In Go, verifying interface compliance at compile time is a simple but powerful practice. By enforcing that types implement specific interfaces before runtime, you prevent subtle errors and keep your codebase reliable.
When to Verify Interface Compliance
Use compile-time checks for:
- Exported types that need to implement an interface as part of their API contract.
- Groups of types that all need to meet the same interface requirements, whether exported or unexported.
- Critical cases where breaking an interface implementation would impact the reliability of your application.
Example: Good
Let's look at how to enforce compliance correctly.

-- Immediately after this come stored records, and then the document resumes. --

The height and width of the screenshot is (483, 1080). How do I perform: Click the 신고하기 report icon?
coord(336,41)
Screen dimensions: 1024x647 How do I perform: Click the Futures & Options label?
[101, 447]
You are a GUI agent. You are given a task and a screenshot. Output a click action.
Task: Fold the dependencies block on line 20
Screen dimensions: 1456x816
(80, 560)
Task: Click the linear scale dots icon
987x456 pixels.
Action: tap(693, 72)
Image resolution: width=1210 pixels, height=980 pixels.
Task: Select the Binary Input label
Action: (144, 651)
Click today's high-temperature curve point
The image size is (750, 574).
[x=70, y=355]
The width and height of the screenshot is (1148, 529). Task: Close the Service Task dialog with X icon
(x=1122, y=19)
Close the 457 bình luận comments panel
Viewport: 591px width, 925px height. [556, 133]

Adding a compile-time check ensures Handler implements http.Handler. If it doesn't, this will throw a compilation error:
type Handler struct {
// ...
}
var _ http.Handler = (*Handler)(nil)
func (h *Handler) ServeHTTP(w http.ResponseWriter, r *http.Request) {
// ...
}
Explanation
The line var _ http.Handler = (*Handler)(nil)
will fail at compile time if *Handler
ever stops implementing http.Handler
. For pointer types (e.g., *Handler), slices, or maps, use nil as the zero value on the right side of the assignment. For struct types, use an empty struct .
Using compile-time checks for interface compliance makes your Go code more robust and predictable, saving you from runtime surprises and enforcing your API contracts.